Une théorie avait établi au siècle dernier que tous les hommes sur Terre n’étaient séparés de leur prochain que par six poignées de main. Aujourd’hui, le nombre de maillons était tombé à quatre.
Bientôt, ce chiffre serait réduit à zéro, avait prédit Edmond Kirsch, annonçant la venue de la « singularité technologique » — le moment où l’intelligence artificielle, surpassant l’intelligence humaine, fusionnerait avec elle. Pour les enfants de cette humanité 2.0, l’homme d’aujourd’hui ferait figure d’arriéré…
Langdon avait du mal à se représenter ce futur, mais en observant les gens autour de lui, il était évident que la compétition serait féroce entre miracles de la religion et miracles de la technologie. Une lutte pour la survie.
Quand il put enfin entrer dans la basilique, Langdon fut soulagé de retrouver une atmosphère familière — bien différente de l’ambiance lugubre de la nuit précédente.
Aujourd’hui, la Sagrada Família bourdonnait de vie.
Des faisceaux iridescents — vermillon, or et pourpre — se déversaient des vitraux, embrasant le faîte des colonnes.
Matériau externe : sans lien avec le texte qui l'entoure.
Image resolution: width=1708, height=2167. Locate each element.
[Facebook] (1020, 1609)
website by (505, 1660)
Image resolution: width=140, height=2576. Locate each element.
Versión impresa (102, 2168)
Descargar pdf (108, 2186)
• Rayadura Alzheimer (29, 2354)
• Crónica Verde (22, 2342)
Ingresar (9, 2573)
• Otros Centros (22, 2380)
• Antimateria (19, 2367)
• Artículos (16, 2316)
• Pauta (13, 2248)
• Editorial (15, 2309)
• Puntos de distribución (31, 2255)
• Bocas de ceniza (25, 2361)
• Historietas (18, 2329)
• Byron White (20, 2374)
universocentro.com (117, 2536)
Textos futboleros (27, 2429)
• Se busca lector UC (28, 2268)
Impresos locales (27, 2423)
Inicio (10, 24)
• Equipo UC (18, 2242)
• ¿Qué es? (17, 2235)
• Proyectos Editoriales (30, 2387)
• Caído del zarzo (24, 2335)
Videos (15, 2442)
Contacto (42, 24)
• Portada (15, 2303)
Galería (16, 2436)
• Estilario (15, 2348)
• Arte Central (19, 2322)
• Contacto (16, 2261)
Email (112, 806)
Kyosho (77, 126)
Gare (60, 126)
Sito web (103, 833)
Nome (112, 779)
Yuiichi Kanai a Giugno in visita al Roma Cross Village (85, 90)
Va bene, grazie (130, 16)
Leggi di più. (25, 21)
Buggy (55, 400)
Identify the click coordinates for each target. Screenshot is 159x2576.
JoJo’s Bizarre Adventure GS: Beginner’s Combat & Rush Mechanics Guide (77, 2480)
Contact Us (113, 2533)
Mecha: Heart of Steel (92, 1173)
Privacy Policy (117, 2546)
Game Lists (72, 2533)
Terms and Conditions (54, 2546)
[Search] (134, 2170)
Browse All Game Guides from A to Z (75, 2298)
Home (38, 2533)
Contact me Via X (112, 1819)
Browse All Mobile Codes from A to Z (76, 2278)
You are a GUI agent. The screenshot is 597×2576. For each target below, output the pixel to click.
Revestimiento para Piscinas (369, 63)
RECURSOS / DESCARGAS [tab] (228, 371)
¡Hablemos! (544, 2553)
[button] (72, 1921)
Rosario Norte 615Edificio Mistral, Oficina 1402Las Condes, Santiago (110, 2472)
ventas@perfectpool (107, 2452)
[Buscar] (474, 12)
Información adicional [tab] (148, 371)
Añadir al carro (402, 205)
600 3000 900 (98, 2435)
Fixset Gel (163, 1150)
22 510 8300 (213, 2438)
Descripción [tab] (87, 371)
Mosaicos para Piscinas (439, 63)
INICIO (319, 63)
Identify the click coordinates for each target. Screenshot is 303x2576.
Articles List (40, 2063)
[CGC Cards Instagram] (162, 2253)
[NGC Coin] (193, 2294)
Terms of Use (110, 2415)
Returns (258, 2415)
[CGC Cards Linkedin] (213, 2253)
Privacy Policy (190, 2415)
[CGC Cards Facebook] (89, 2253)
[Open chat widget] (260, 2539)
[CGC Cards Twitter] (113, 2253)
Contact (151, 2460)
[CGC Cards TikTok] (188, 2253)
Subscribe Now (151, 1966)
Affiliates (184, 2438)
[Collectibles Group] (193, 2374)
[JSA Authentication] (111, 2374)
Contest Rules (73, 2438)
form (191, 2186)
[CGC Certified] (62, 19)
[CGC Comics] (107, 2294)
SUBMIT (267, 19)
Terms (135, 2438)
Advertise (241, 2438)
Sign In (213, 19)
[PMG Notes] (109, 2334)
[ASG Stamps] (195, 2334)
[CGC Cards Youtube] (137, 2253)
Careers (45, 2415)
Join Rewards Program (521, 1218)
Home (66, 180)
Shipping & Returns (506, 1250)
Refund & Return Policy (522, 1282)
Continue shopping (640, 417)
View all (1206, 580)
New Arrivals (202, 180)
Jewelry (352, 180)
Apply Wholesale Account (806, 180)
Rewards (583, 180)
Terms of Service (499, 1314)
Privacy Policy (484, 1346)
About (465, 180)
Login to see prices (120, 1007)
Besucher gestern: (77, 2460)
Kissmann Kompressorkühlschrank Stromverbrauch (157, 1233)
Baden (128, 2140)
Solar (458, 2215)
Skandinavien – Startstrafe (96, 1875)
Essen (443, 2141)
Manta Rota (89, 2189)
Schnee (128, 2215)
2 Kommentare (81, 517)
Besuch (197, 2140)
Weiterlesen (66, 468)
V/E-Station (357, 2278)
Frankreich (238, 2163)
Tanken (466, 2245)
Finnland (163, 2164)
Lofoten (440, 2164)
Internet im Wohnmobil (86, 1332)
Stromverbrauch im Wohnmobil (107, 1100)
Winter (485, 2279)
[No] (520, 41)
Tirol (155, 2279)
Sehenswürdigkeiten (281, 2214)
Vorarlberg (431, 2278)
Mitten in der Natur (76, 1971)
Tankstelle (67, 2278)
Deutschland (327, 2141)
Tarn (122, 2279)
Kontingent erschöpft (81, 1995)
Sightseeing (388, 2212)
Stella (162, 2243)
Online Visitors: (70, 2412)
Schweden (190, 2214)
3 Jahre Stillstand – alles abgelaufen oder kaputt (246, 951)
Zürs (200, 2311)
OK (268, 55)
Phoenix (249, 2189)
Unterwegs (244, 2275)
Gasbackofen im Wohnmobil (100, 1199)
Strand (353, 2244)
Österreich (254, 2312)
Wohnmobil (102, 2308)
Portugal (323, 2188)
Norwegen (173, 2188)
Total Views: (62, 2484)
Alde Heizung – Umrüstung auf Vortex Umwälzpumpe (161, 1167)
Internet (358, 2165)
Les centaines de visiteurs, le nez en l’air, contemplaient les voûtes multicolores, tels des lutins déambulant dans une forêt de lumière. Leurs murmures émerveillés créaient un bruit de fond rassurant.
À mesure que Langdon progressait dans le sanctuaire, il admirait toutes ces formes organiques. Son regard s’arrêta sur les entrelacs savants au plafond de la nef. Certains y voyaient un tissu vivant observé au microscope, avec ses membranes, ses cellules. Et aujourd’hui, en pleine lumière, la comparaison n’était pas si farfelue.
— Professeur ! appela une voix familière. (Langdon se retourna et reconnut le père Beña.) Je viens d’apprendre que vous aviez fait la queue — vous auriez dû m’appeler !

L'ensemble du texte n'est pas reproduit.